As the memory of the numpy array is continguous in memory, I tought

f[-1] = 3

might require the enitre block of memory to be allocated (without touching the entire memory). However, it does not, the utilized memory in htop does not increase by the size of the array. Why is that not the case?


Solution

  • OS isn't even "really" allocating that memory until you try to access it

    This is dependent of the target platform (typically the OS and its configuration). Some platform directly allocates page in physical memory (eg. AFAIK the XBox does as well as some embedded platforms). However, mainstream platforms actually do that indeed.

    1. Is touched memory copied under the hood?
    If I touch chunks of the memory only after a while, is the content of the numpy array copied under the hood by the operating system to guarantee that the memory is contiguous?

    Allocations are perform in virtual memory. When a first touch is done on a given memory page (chunk of fixed sized, eg. 4 KiB), the OS maps the virtual page to a physical one. So only one page will be physically map when you set only one item of the array (unless the item cross two pages which only happens in pathological cases).

    The physical pages may not be contiguous for a contiguous set of virtual pages. However, this is not a problem and you should not care about it. This is mainly the job of the OS. That being said, modern processors have a dedicated unit called TLB to translate virtual address (the one you could see with a debugger) to physical ones (since this translation is relatively expensive and performance critical).

    virtual memory example

    The content of the Numpy array is not reallocated nor copied thanks to paging (at least from the user point-of-view, ie. in virtual memory).

    2. Touching the last element
    I thought f[-1] = 3 might require the entire block of memory to be allocated (without touching the entire memory). However, it does not, the utilized memory in htop does not increase by the size of the array. Why is that not the case?

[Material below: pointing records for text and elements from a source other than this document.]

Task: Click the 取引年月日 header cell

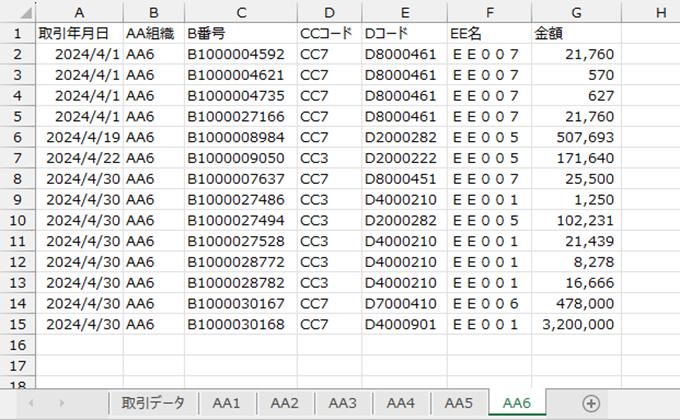Action: [78, 32]
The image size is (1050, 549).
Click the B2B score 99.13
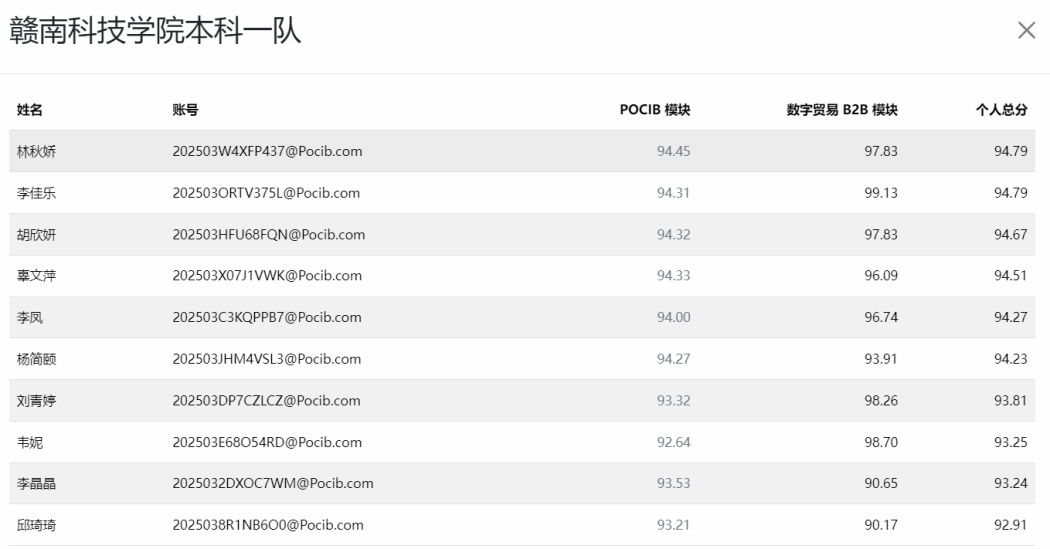(880, 193)
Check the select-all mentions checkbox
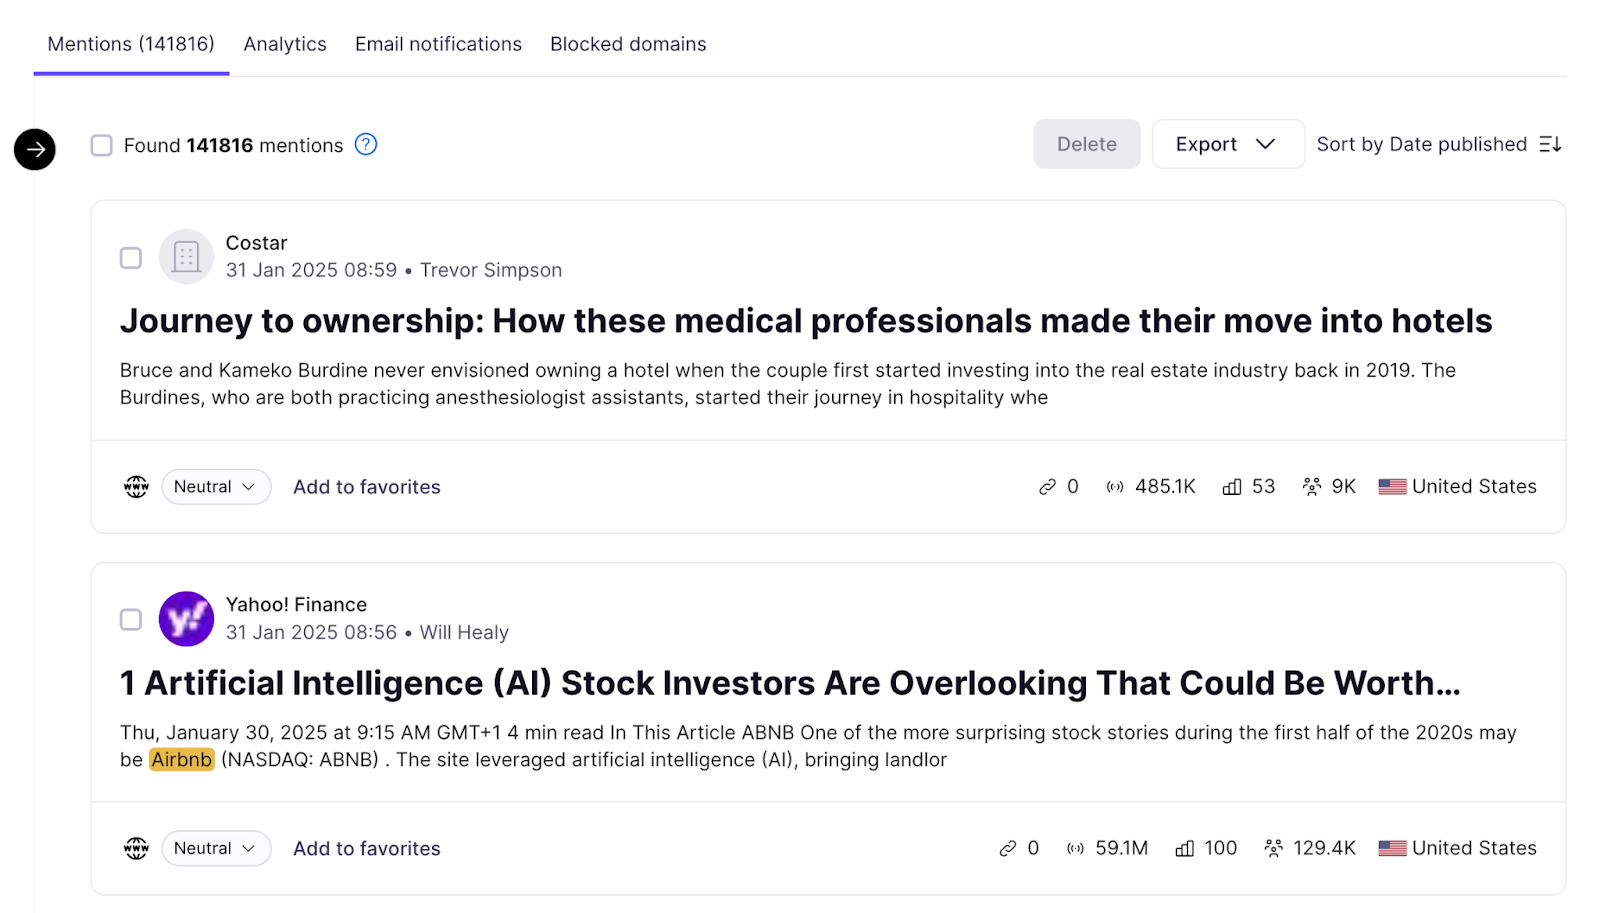 [x=101, y=144]
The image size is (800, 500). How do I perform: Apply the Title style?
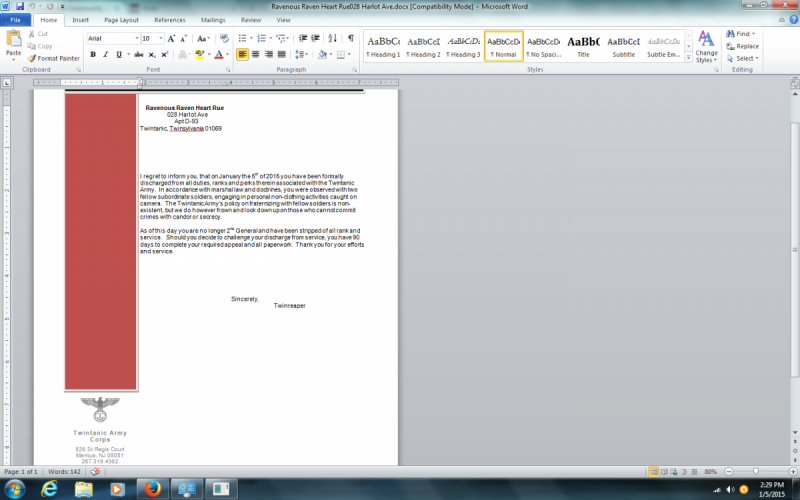tap(583, 45)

    Only the last page in virtual memory associated to the Numpy array is mapped thanks to paging. This is why you do not see a big change in htop. However, you should see a slight change (the size of a page on your platform) if you look carefully. Otherwise, this should mean the page has been already mapped due to other previous recycled allocations. Indeed, the allocation library can preallocate memory area to speed up allocations (by reducing the number of slow requests to the OS). The library could also keep the memory mapped when it is freed by Numpy in order to speed the next allocations up (since the memory do not have to be unmapped to be then mapped again). This is unlikely to occur for huge arrays in practice because the impact on memory consumption would be too expensive.